Exercise goal -
Every line from the one containing "The height and" to the end of the data below should be copied exactly, but pictures should not.

───

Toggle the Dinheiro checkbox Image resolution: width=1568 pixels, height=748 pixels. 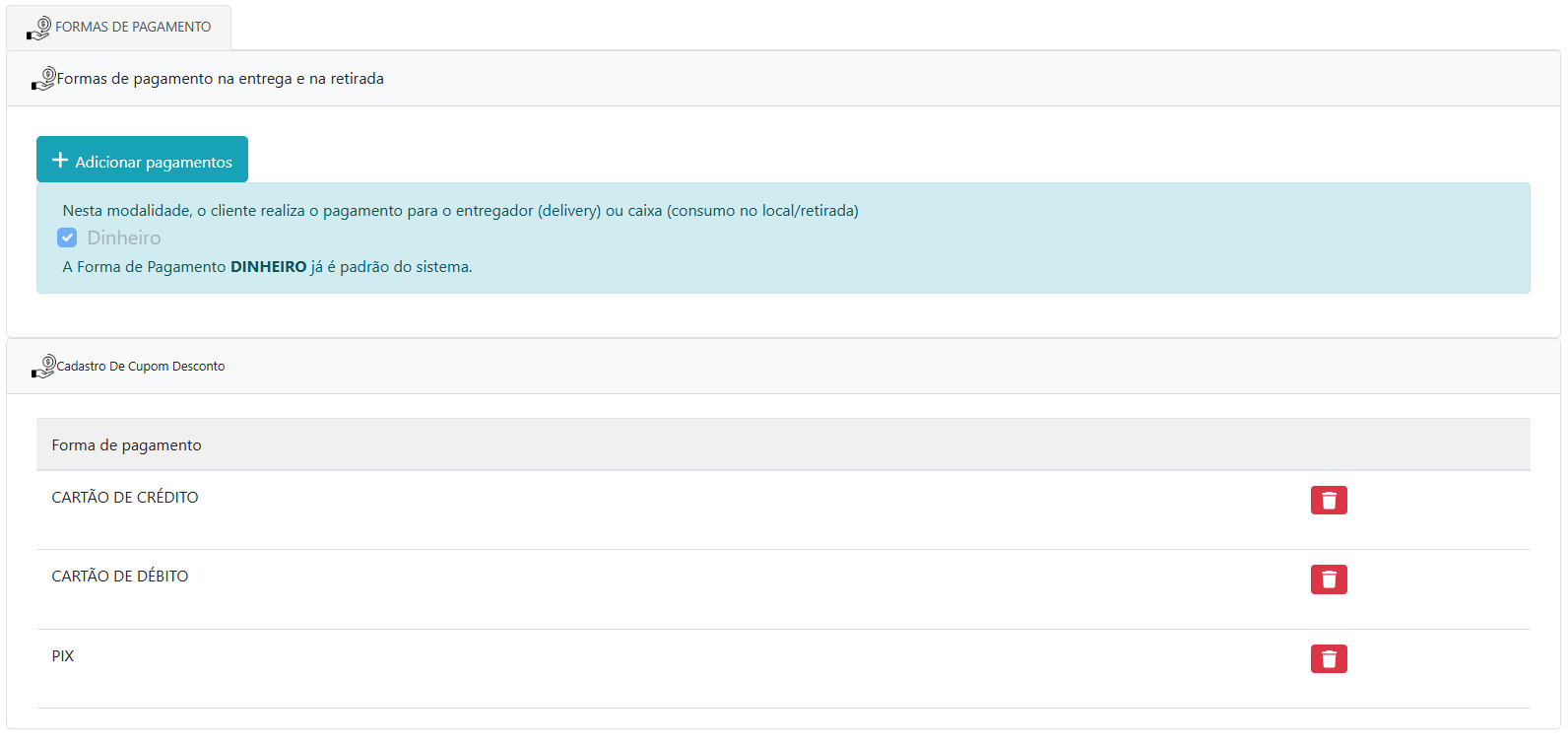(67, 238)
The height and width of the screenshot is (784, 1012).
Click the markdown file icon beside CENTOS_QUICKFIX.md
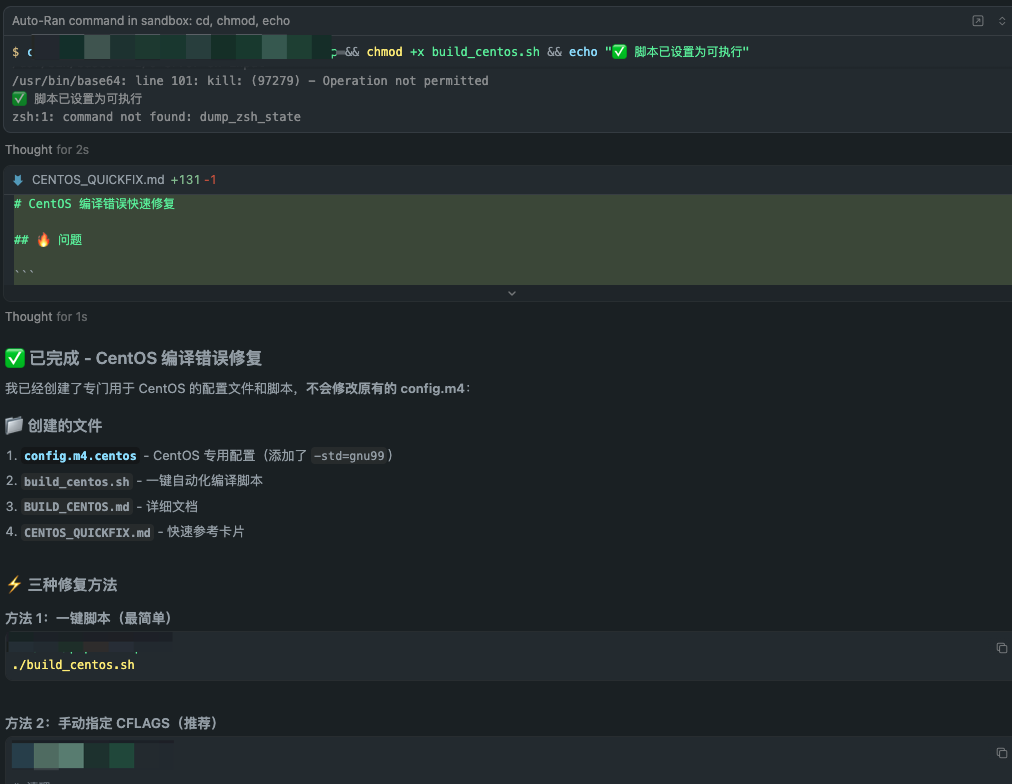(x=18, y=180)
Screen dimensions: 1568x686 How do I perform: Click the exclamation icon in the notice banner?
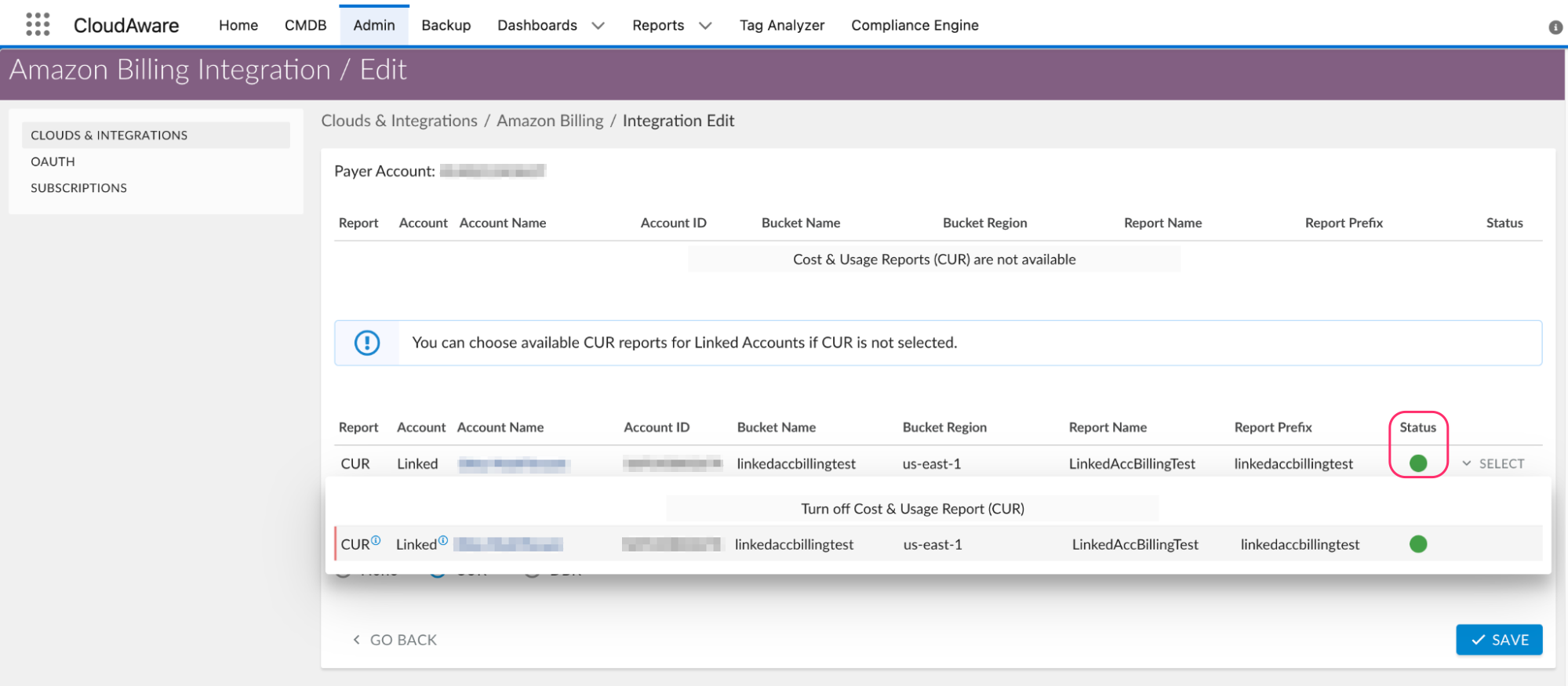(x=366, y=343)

───

Your response -
The height and width of the screenshot is (784, 1012).
Click the markdown file icon beside CENTOS_QUICKFIX.md
(x=18, y=180)
Screen dimensions: 1568x686 How do I perform: Click the exclamation icon in the notice banner?
(x=366, y=343)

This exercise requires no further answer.